Dans ces prédictions des technologies qui vont dominer l’année 2014, Gartner mentionne l’« Internet of Everything », l’internet de tout avec :

  • L’internet des personnes, avec plus d’un milliard de personnes présentes sur Facebook ;
  • L’internet d’information, avec 30 T pages internet référencées par Google en 2013 ;
  • L’internet des endroits, avec 3 milliards de « check in » sur Foursquare pour janvier 2013 ;
  • L’Internet des objets, avec plus de 25 milliards d’objets connectés d’ici 2020.

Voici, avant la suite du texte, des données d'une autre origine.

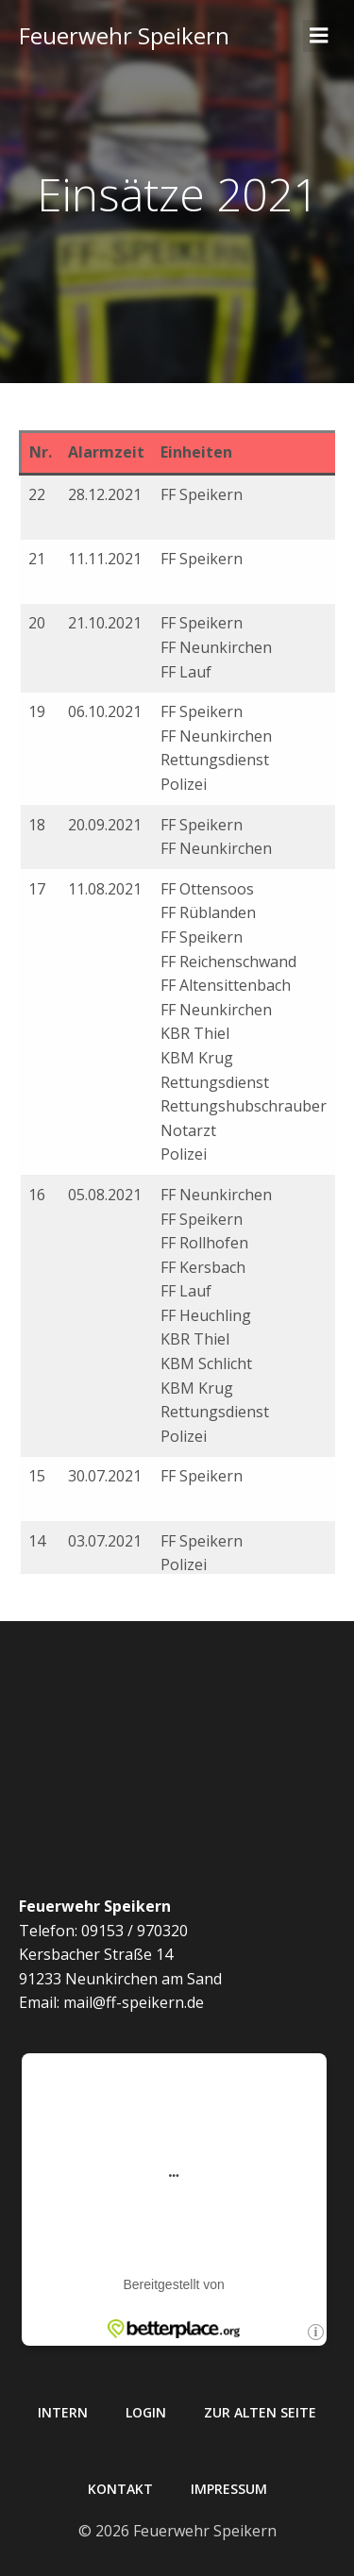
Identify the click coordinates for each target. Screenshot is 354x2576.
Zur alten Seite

20131212_source-possible-de-bouleversementDans notre analyse nous sommes moins euphoriques dans ce domaine, car « l’internet de tout » sera bien conditionné par la « Règlementation en matière de protection des données », la tendance technologique qui arrive en quatrième position de la catégorie « Source possible de bouleversement, de changement majeur ».

D’après une enquête de la Commission Européenne, près de 90% des citoyens de l’Europe continentale sont opposés à l’usage commercial de leurs données personnelles. Le mouvement pour la protection des données privées qui a commencé dans les pays nordiques, couvre maintenant toute l’Europe. Le scandale des écoutes de NSA a poussé l’Allemagne à devenir l’un des plus fervents défenseurs de la vie privée. La nouvelle législation européenne peut interdire toute revente des données personnelles, renforcer les droits de l’auteur, interdire la communication intrusive, etc. A côté de la restriction de l’utilisation commerciale des données personnelles, les Etats, au contraire, obtiennent de plus en plus de droit de regard sur nos informations personnelles. D’une part cela peut être expliqué par les besoins de sécurité, d’autre part, il y a également la problématique de la prévention de fraude et de l’évasion fiscale : un sujets important lors d’une récession économique.

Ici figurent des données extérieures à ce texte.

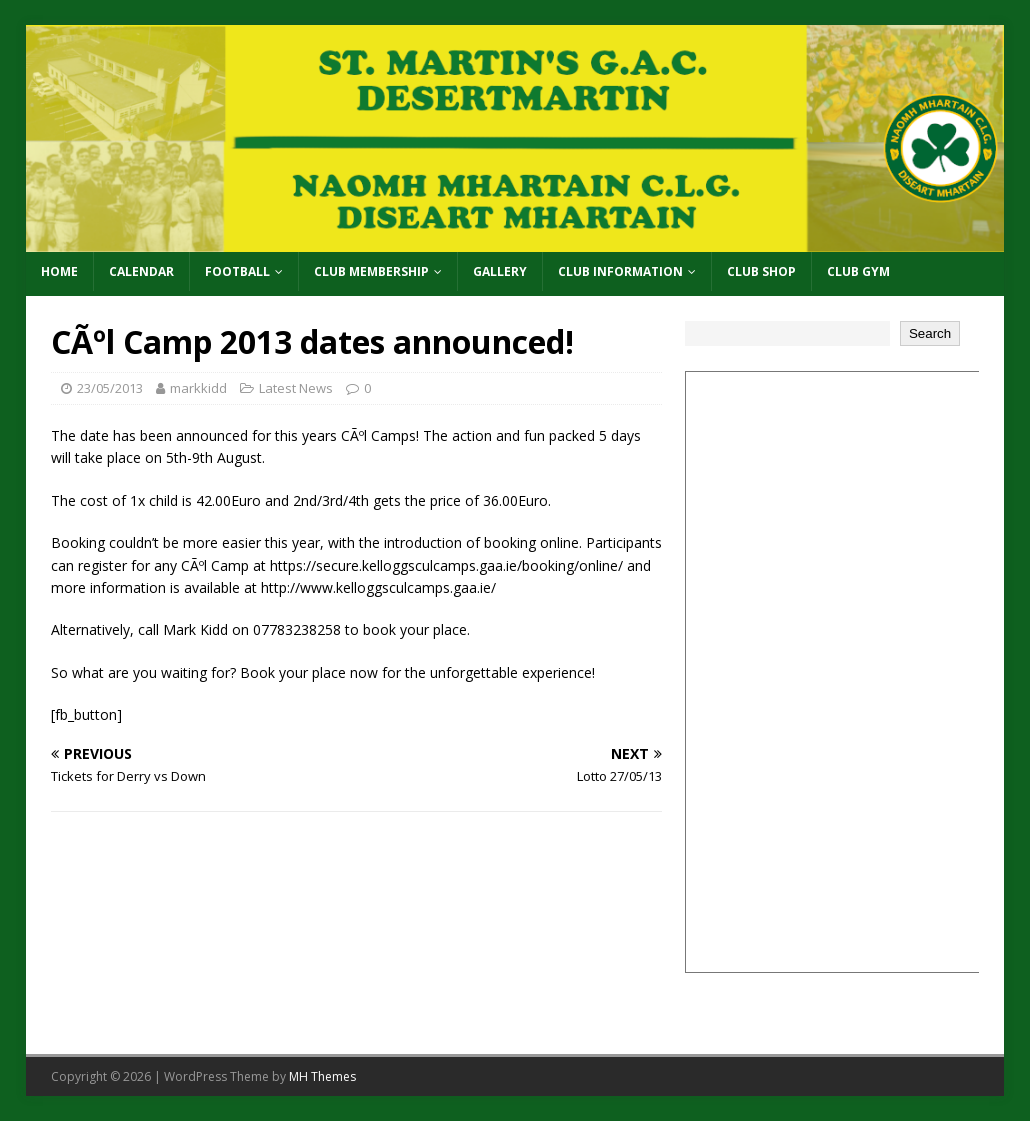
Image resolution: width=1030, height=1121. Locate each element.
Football (237, 271)
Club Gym (858, 271)
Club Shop (761, 271)
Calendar (141, 271)
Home (59, 271)
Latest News (296, 388)
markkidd (198, 388)
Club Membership (371, 271)
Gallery (500, 271)
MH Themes (322, 1076)
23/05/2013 (110, 388)
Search (930, 333)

Est-ce que cette règlementation va enfin pousser le développement global de la sécurité informatique ? Rien n’est moins sûr. Bien que l’on parle depuis des années des dangers de la cybercriminalité, la sécurité informatique subsiste en tant que parent pauvre dans les budgets des entreprises. Il nous reste à croire qu’un jour quelqu’un va monter pour une entreprise du CAC40 un bon business case économique décrivant les pertes matérielles, économiques et autres dommages collatéraux qui peuvent survenir suite à des failles de sécurité et qui va le rendre public.